● Directions for this task:
Within the records below is a range that opens at the line with "1354x707 pixels. At" and closes at the line with "Task: Expand the Last modified dropdown". Return that range word for word, both ends included, and only that range.

[Stored items]
•••••

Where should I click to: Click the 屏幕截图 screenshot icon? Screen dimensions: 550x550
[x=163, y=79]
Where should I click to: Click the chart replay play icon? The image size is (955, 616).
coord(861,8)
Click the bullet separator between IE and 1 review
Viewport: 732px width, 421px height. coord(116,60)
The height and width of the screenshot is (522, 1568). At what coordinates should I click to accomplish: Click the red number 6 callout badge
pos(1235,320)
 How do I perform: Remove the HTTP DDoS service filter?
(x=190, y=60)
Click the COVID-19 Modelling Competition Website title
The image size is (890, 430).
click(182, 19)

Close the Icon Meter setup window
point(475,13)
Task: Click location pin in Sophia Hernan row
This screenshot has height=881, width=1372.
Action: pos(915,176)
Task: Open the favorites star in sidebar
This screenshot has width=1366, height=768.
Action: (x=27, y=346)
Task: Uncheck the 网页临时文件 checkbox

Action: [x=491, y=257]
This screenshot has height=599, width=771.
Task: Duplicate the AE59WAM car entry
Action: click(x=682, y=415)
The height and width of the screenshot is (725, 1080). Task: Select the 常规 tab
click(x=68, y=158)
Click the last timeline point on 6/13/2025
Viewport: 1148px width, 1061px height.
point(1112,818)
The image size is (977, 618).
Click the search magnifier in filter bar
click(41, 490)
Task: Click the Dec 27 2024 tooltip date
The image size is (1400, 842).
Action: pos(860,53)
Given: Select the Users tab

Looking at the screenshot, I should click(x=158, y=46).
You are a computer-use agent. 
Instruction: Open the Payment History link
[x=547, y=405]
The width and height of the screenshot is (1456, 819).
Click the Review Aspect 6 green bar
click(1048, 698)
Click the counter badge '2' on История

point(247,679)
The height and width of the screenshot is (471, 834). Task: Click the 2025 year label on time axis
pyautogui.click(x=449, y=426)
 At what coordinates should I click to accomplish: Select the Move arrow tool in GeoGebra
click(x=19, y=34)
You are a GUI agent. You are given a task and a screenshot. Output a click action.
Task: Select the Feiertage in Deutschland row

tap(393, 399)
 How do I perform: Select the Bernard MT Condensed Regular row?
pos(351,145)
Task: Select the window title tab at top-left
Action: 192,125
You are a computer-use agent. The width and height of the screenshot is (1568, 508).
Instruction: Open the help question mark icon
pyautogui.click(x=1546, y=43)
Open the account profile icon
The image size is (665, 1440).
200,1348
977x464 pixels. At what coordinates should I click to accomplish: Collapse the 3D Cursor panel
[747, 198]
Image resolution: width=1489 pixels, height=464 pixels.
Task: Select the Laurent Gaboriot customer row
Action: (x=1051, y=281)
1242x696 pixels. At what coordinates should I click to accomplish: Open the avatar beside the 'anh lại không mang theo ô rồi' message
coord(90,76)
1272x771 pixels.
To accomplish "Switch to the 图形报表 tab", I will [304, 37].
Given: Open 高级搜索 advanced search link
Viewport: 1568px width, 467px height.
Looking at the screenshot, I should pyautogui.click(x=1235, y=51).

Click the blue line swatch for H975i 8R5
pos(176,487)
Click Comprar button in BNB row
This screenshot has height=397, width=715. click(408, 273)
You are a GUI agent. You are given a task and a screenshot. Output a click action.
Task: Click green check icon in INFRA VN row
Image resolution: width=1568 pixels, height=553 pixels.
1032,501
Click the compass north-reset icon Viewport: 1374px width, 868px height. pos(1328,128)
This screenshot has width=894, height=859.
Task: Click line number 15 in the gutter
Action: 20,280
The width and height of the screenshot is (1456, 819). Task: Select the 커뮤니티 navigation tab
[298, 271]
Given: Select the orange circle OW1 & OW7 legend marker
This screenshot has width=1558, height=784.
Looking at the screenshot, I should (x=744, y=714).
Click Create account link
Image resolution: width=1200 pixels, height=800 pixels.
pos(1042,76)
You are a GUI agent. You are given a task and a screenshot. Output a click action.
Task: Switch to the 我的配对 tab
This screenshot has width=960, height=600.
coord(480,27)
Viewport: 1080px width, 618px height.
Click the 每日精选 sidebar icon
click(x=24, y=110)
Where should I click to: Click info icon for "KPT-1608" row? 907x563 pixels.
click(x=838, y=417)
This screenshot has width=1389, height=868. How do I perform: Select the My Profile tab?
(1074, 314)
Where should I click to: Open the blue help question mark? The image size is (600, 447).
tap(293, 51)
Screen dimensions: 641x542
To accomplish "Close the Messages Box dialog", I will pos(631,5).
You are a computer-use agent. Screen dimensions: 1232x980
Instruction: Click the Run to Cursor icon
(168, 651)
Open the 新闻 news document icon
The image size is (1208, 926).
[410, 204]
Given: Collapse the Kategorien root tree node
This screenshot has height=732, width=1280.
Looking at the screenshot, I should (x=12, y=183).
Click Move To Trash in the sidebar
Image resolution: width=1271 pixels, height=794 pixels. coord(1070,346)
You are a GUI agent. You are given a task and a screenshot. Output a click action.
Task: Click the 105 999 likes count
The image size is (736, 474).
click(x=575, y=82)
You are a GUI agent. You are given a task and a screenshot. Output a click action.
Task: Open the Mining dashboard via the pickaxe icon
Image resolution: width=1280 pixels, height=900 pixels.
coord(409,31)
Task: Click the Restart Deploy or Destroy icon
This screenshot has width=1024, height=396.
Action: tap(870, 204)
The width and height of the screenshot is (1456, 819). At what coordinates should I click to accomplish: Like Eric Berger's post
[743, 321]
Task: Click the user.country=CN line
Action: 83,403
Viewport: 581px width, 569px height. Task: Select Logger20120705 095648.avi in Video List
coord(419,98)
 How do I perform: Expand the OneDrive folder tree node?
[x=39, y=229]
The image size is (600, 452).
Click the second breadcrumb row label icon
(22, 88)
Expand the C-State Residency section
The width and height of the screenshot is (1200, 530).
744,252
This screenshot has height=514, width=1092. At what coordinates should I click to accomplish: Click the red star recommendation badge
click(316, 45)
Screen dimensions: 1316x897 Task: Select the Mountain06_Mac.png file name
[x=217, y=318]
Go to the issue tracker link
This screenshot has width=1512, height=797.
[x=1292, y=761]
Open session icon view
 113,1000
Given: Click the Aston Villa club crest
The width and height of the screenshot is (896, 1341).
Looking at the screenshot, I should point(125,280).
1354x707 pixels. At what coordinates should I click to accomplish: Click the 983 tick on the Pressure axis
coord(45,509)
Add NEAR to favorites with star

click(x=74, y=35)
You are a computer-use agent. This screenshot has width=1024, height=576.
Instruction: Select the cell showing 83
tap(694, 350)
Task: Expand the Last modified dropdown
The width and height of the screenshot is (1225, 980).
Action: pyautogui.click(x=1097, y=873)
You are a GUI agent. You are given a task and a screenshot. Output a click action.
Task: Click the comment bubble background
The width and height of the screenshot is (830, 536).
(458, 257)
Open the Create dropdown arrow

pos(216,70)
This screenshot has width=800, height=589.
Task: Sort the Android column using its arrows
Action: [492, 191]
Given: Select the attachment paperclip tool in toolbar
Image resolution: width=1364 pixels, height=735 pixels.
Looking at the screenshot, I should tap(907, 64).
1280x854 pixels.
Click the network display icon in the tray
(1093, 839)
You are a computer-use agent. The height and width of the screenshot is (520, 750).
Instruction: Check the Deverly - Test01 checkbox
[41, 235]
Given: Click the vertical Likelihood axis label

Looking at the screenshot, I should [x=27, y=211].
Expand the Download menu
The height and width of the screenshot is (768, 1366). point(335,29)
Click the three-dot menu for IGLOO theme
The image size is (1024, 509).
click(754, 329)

•••••

● Solution for this problem:
1354x707 pixels. At what coordinates should I click to accomplish: Click the 983 tick on the Pressure axis
coord(45,509)
Add NEAR to favorites with star

click(x=74, y=35)
You are a computer-use agent. This screenshot has width=1024, height=576.
Instruction: Select the cell showing 83
tap(694, 350)
Task: Expand the Last modified dropdown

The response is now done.